Goal:
Copy word for word the stretch of the mud weight excerpt that starts with the words "Normally, stresses acting" and ends after the words "hoop stress, respectively.".

Extract provided:
Terzaghi et al. (1948) experimentally found that α = 1 and Poisson’s ratio can be found from sonic velocities as follows:
$$\vartheta = \frac{{1 - 2\left( {\frac{{V_{\text{s}} }}{{V_{\text{c}} }}} \right)^{2} }}{{2\left( {1 - \frac{{V_{\text{s}} }}{{V_{\text{c}} }}} \right)^{2} }},$$
where \(V_{\text{s}}\) is shear wave velocity (µs/ft) and \(V_{\text{c}}\) compressional wave velocity (µs/ft)
But differentiation of shear wave from compression wave is difficult. Anderson made the broad assumption that ‘Poisson’s ratio is a function of the shaliness of the sand since the shale would act essential as a plastic bonding agent’. The estimation of the shale content of the sand from sonic and density logs was accomplished using a shale index:
$$I_{\text{sh}} = \frac{{\emptyset_{\text{s}} - \emptyset_{\text{D}} }}{{\emptyset_{\text{s}} }},$$
where \(\emptyset_{\text{s}}\) is sonic log porosity and \(\emptyset_{\text{D}}\) density log porosity.

Optimal mud weight selection: median line principle

Selection of the mud weight can be done by many ways. One way is to blindly assume certain amount of fixed overbalance (normally 200–500 psi) to account for the surge and swab pressures. But it will be more reasonable if the mud weight selection is based on the borehole geomechanics, because borehole geomechanics reduces the possible borehole failures by accounting in situ stresses.

Normally, stresses acting on the borehole well are vertical stress, radial stress and tangential stress which are equal to overburden pressure, pore pressure and hoop stress, respectively.

When the borehole pressure is lesser than the formation pressure, shear stress will appear due to the difference between radial stress and tangential stress and lead to borehole collapse. When the borehole pressure is higher, tangential stress goes into tension. As rocks are weak in tension, it results in tensile failure in the form of axial fracture. So it is clear that higher and lower mud weight produces abnormal stresses and pushes the borehole into failure state. So, the mud weight has to be selected in such a way that there is no abnormal stress induced or in other words mud weight should be equal to the in situ horizontal stresses.

Data listing:
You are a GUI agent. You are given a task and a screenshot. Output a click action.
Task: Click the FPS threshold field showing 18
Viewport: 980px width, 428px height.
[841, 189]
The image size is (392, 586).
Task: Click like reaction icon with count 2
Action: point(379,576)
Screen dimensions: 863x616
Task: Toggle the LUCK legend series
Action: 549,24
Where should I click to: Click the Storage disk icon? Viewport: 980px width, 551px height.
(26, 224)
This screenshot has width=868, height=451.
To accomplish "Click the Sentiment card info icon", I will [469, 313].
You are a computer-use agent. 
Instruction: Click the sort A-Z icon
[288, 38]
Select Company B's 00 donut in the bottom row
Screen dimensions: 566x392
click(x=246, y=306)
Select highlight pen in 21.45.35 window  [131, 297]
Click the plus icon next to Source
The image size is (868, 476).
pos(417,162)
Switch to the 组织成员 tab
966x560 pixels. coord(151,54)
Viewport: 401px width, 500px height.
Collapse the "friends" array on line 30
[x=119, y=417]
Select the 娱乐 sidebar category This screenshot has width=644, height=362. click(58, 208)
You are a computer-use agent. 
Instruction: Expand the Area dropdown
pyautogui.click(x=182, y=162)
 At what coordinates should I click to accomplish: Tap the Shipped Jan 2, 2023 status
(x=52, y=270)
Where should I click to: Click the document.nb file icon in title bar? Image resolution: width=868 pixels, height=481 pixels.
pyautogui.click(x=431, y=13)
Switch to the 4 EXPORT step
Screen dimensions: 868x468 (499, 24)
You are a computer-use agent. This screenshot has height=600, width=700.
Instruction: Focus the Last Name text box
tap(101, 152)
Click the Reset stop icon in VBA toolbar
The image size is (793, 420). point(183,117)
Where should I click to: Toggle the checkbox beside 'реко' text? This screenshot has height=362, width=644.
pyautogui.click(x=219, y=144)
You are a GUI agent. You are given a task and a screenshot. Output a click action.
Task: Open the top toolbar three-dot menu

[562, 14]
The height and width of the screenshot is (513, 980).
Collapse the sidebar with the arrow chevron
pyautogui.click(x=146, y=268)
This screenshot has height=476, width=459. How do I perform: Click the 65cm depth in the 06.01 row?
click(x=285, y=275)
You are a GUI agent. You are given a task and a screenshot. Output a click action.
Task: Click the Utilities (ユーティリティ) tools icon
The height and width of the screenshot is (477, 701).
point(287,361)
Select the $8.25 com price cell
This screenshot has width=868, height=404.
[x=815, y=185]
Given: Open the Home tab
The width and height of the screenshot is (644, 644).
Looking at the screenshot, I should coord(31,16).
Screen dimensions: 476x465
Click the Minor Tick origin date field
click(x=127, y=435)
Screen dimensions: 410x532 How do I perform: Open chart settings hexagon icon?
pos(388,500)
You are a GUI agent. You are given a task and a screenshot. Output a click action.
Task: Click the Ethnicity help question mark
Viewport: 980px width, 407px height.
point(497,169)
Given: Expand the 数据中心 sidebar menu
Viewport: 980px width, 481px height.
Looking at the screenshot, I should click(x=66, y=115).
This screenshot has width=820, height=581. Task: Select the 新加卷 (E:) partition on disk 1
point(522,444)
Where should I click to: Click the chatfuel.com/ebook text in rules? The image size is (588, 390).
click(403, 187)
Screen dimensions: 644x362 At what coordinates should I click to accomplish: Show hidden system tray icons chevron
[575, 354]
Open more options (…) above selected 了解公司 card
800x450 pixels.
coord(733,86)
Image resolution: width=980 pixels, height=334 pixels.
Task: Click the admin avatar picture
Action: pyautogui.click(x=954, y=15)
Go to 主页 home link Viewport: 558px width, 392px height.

Full solution:
Normally, stresses acting on the borehole well are vertical stress, radial stress and tangential stress which are equal to overburden pressure, pore pressure and hoop stress, respectively.